_Aim of the exercise_
Report every line of the records below that contains the string "Task". Matches must have the same capitalization.

======== Entries ========

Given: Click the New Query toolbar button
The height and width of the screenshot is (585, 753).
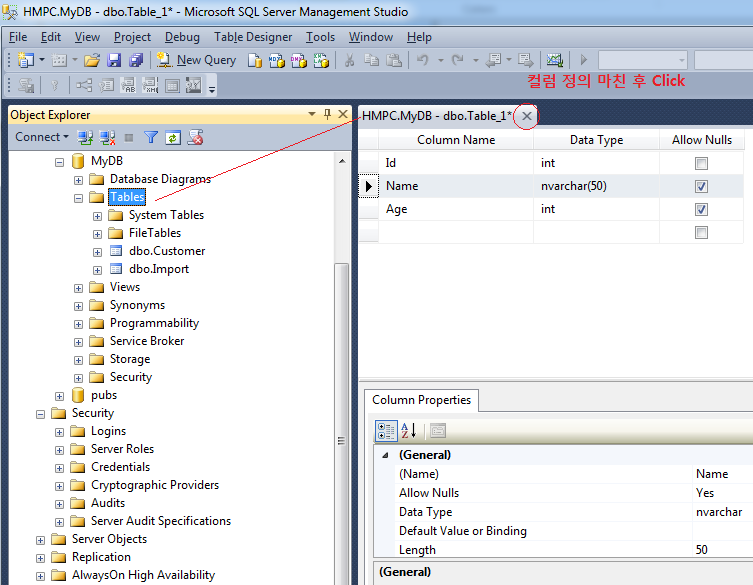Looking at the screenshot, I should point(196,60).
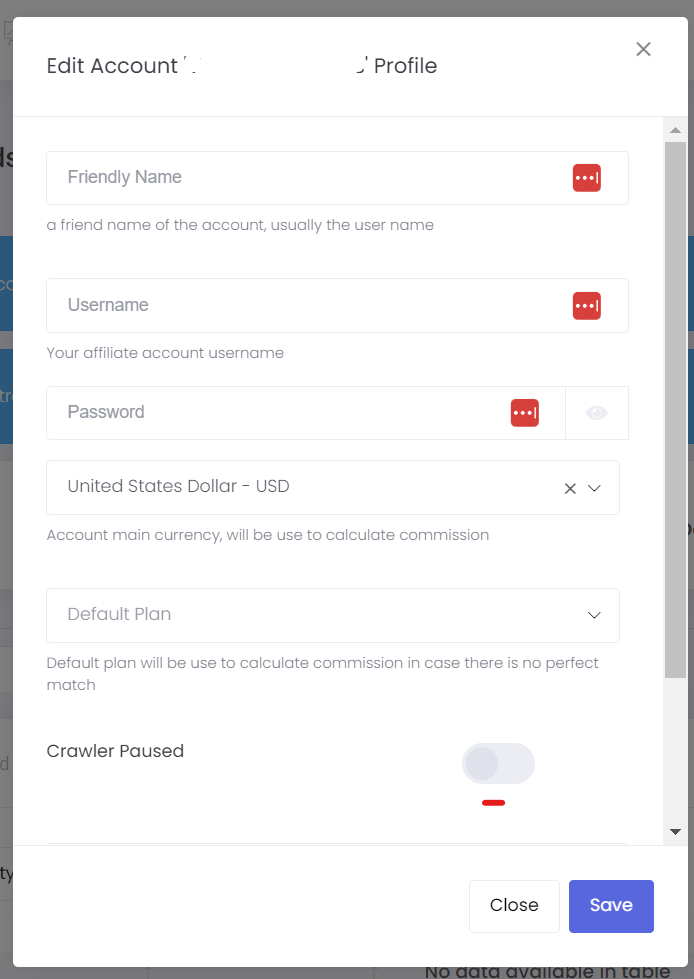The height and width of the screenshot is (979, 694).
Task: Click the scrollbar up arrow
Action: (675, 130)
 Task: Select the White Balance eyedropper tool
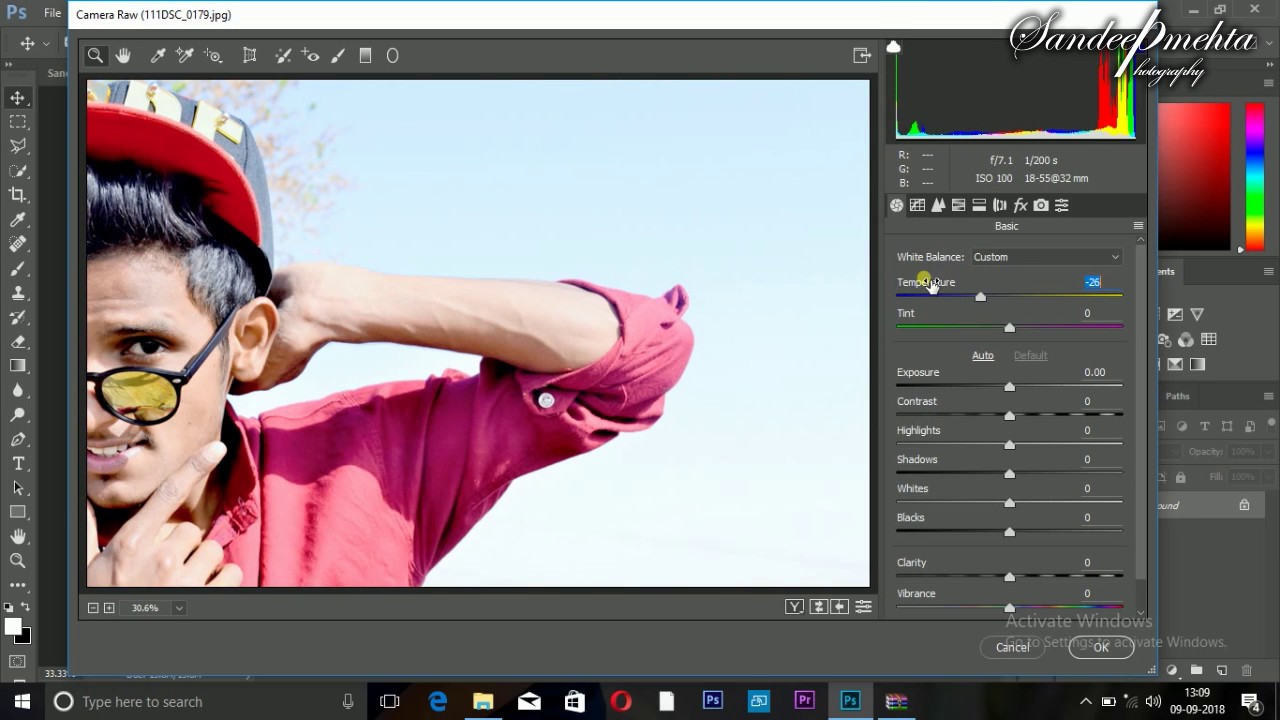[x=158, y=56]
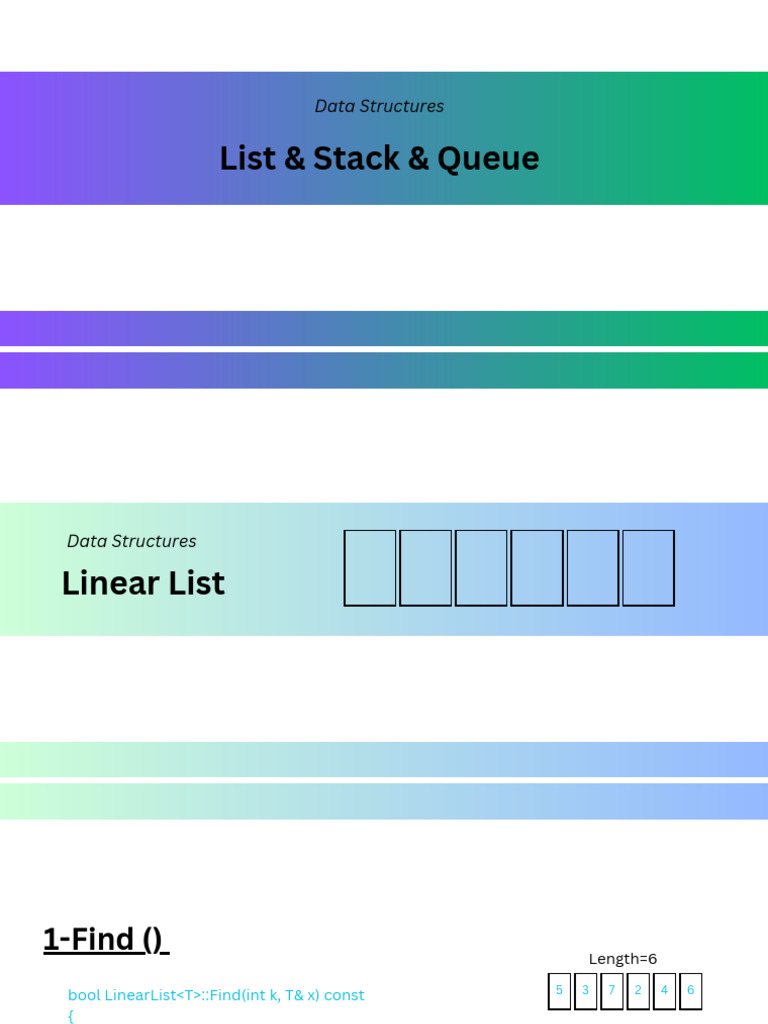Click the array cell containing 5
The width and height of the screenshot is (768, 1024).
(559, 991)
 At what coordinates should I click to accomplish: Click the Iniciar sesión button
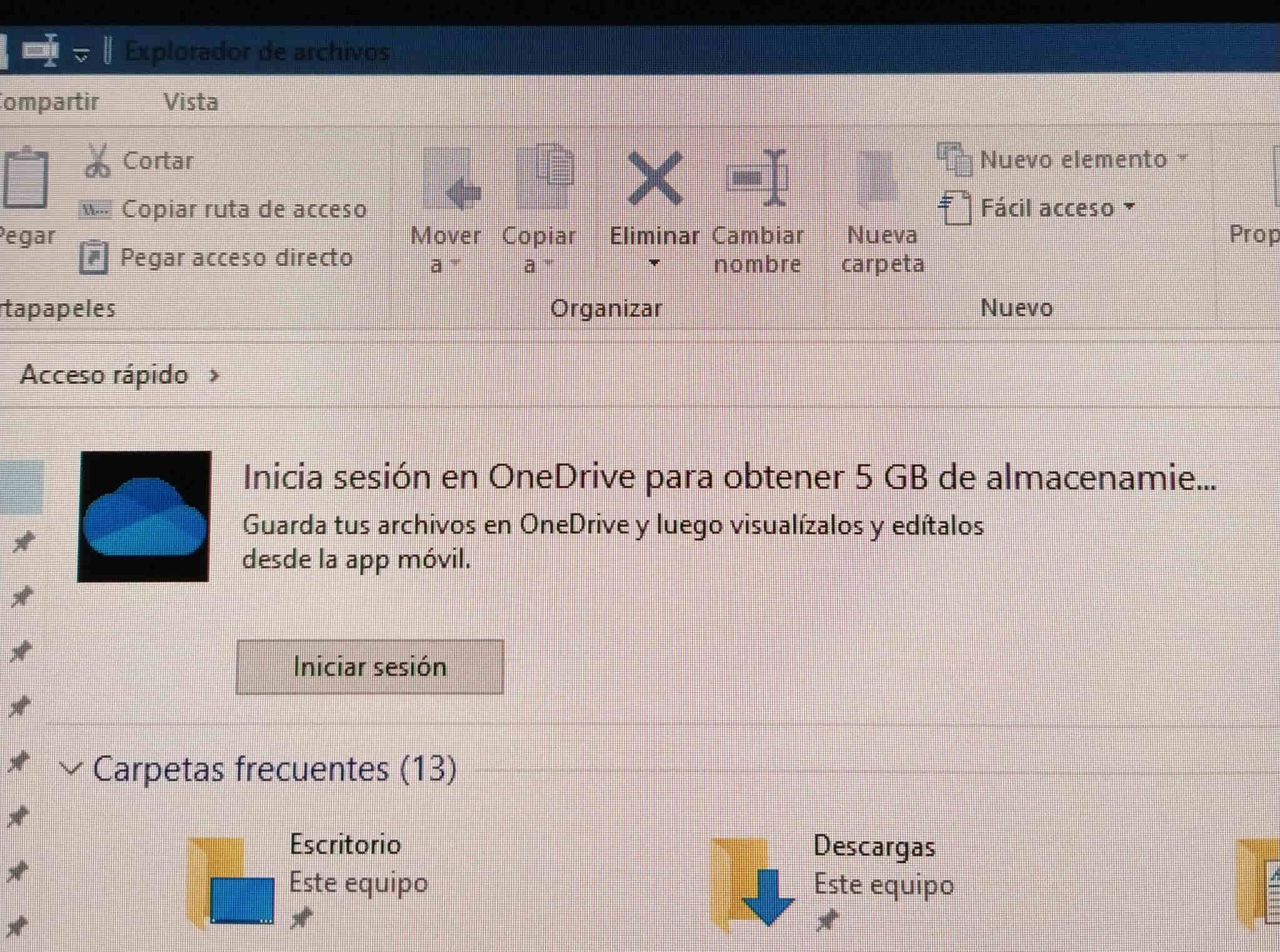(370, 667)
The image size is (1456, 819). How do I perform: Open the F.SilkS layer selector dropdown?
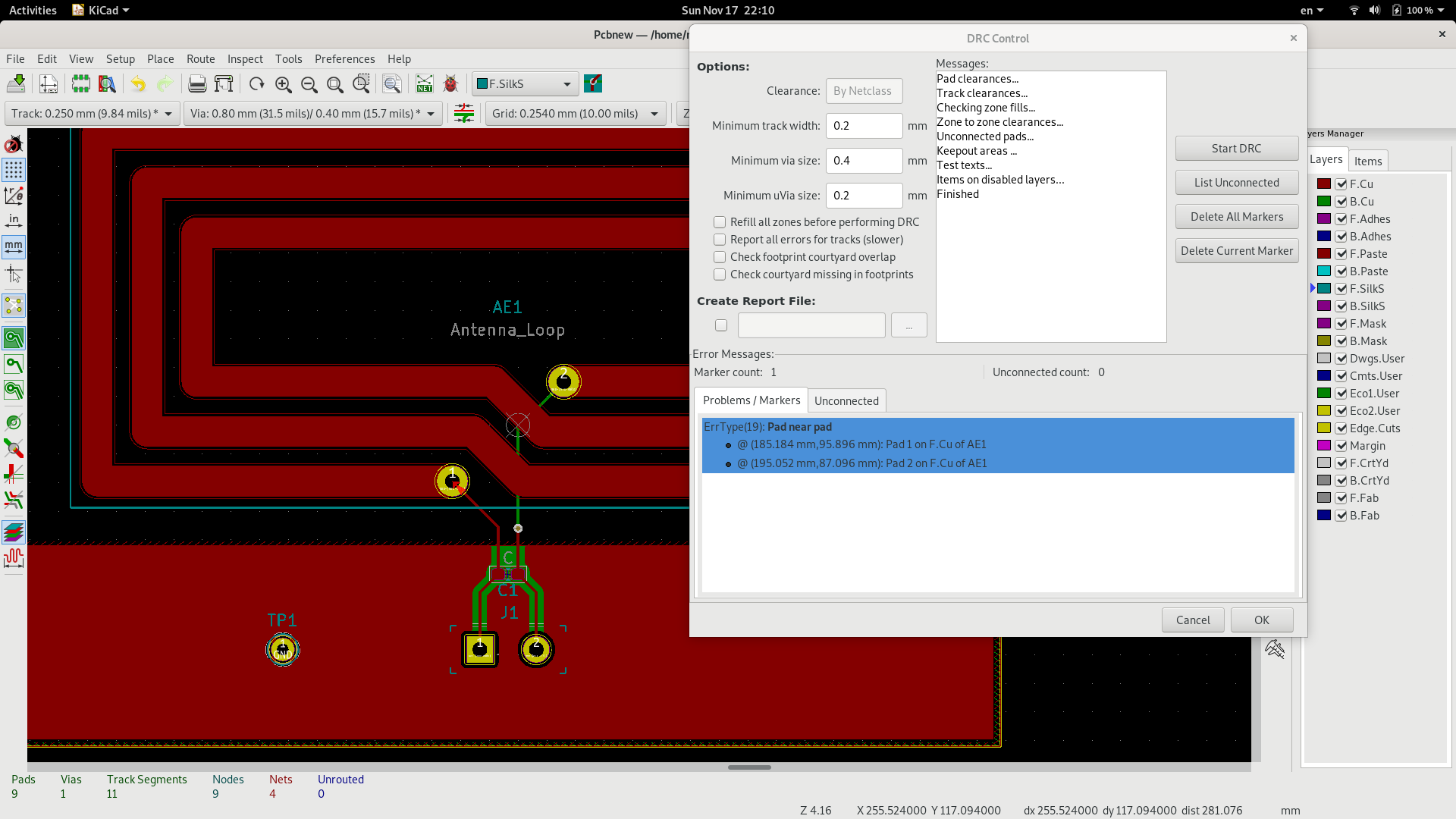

========

_Exercise result_
Task: Click the scrollbar up arrow
 Task: Select the White Balance eyedropper tool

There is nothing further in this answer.